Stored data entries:
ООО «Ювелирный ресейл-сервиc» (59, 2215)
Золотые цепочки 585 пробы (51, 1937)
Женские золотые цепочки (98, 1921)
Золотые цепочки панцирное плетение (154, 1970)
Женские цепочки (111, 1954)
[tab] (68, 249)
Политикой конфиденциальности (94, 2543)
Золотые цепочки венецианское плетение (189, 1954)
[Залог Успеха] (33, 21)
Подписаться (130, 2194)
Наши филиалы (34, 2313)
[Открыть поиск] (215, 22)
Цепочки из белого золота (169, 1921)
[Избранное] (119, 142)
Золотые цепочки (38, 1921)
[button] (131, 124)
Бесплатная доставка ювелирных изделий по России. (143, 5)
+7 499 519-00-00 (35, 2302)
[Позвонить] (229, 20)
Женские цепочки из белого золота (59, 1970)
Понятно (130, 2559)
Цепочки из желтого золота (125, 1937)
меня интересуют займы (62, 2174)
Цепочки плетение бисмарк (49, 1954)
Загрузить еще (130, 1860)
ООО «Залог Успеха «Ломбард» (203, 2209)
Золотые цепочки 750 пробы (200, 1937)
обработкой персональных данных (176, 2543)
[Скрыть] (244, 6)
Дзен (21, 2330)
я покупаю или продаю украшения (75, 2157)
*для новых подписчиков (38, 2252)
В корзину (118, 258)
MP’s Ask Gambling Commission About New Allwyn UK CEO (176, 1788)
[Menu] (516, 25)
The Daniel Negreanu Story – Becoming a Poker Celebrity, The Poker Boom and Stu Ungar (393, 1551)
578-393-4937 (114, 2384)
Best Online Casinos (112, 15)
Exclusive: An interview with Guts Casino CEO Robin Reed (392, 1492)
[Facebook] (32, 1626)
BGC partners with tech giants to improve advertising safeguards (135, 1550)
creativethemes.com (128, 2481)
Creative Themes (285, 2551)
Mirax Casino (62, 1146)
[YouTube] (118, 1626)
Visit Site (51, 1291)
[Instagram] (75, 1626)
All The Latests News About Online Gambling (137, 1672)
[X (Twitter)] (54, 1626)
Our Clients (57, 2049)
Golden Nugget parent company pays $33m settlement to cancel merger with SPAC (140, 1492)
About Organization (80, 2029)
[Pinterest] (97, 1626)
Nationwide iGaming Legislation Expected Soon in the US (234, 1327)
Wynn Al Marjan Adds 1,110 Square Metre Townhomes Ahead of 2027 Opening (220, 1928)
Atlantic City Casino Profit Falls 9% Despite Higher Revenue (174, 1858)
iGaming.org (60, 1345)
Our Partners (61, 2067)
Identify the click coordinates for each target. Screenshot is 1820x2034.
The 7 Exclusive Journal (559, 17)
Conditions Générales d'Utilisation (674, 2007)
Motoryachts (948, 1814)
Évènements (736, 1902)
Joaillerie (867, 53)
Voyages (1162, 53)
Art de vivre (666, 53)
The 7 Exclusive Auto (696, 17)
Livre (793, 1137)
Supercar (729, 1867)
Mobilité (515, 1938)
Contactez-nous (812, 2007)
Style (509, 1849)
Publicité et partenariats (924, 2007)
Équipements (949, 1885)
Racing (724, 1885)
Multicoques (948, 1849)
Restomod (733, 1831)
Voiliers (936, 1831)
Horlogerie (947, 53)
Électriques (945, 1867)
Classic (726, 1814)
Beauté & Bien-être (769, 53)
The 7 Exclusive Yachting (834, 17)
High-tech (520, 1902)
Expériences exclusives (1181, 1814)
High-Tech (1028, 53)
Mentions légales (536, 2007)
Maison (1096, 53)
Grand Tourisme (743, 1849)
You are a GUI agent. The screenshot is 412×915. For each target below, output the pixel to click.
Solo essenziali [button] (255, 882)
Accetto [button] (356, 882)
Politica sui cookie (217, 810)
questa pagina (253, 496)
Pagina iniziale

# [DIRECTIONS FOR THIS TASK]
Every line above should be written out again, unchanged.

# [RESPONSE TO THE EXERCISE]
ООО «Ювелирный ресейл-сервиc» (59, 2215)
Золотые цепочки 585 пробы (51, 1937)
Женские золотые цепочки (98, 1921)
Золотые цепочки панцирное плетение (154, 1970)
Женские цепочки (111, 1954)
[tab] (68, 249)
Политикой конфиденциальности (94, 2543)
Золотые цепочки венецианское плетение (189, 1954)
[Залог Успеха] (33, 21)
Подписаться (130, 2194)
Наши филиалы (34, 2313)
[Открыть поиск] (215, 22)
Цепочки из белого золота (169, 1921)
[Избранное] (119, 142)
Золотые цепочки (38, 1921)
[button] (131, 124)
Бесплатная доставка ювелирных изделий по России. (143, 5)
+7 499 519-00-00 (35, 2302)
[Позвонить] (229, 20)
Женские цепочки из белого золота (59, 1970)
Понятно (130, 2559)
Цепочки из желтого золота (125, 1937)
меня интересуют займы (62, 2174)
Цепочки плетение бисмарк (49, 1954)
Загрузить еще (130, 1860)
ООО «Залог Успеха «Ломбард» (203, 2209)
Золотые цепочки 750 пробы (200, 1937)
обработкой персональных данных (176, 2543)
[Скрыть] (244, 6)
Дзен (21, 2330)
я покупаю или продаю украшения (75, 2157)
*для новых подписчиков (38, 2252)
В корзину (118, 258)
MP’s Ask Gambling Commission About New Allwyn UK CEO (176, 1788)
[Menu] (516, 25)
The Daniel Negreanu Story – Becoming a Poker Celebrity, The Poker Boom and Stu Ungar (393, 1551)
578-393-4937 (114, 2384)
Best Online Casinos (112, 15)
Exclusive: An interview with Guts Casino CEO Robin Reed (392, 1492)
[Facebook] (32, 1626)
BGC partners with tech giants to improve advertising safeguards (135, 1550)
creativethemes.com (128, 2481)
Creative Themes (285, 2551)
Mirax Casino (62, 1146)
[YouTube] (118, 1626)
Visit Site (51, 1291)
[Instagram] (75, 1626)
All The Latests News About Online Gambling (137, 1672)
[X (Twitter)] (54, 1626)
Our Clients (57, 2049)
Golden Nugget parent company pays $33m settlement to cancel merger with SPAC (140, 1492)
About Organization (80, 2029)
[Pinterest] (97, 1626)
Nationwide iGaming Legislation Expected Soon in the US (234, 1327)
Wynn Al Marjan Adds 1,110 Square Metre Townhomes Ahead of 2027 Opening (220, 1928)
Atlantic City Casino Profit Falls 9% Despite Higher Revenue (174, 1858)
iGaming.org (60, 1345)
Our Partners (61, 2067)
Identify the click coordinates for each target. Screenshot is 1820x2034.
The 7 Exclusive Journal (559, 17)
Conditions Générales d'Utilisation (674, 2007)
Motoryachts (948, 1814)
Évènements (736, 1902)
Joaillerie (867, 53)
Voyages (1162, 53)
Art de vivre (666, 53)
The 7 Exclusive Auto (696, 17)
Livre (793, 1137)
Supercar (729, 1867)
Mobilité (515, 1938)
Contactez-nous (812, 2007)
Style (509, 1849)
Publicité et partenariats (924, 2007)
Équipements (949, 1885)
Racing (724, 1885)
Multicoques (948, 1849)
Restomod (733, 1831)
Voiliers (936, 1831)
Horlogerie (947, 53)
Électriques (945, 1867)
Classic (726, 1814)
Beauté & Bien-être (769, 53)
The 7 Exclusive Yachting (834, 17)
High-tech (520, 1902)
Expériences exclusives (1181, 1814)
High-Tech (1028, 53)
Mentions légales (536, 2007)
Maison (1096, 53)
Grand Tourisme (743, 1849)
You are a GUI agent. The screenshot is 412×915. For each target below, output the pixel to click.
Solo essenziali [button] (255, 882)
Accetto [button] (356, 882)
Politica sui cookie (217, 810)
questa pagina (253, 496)
Pagina iniziale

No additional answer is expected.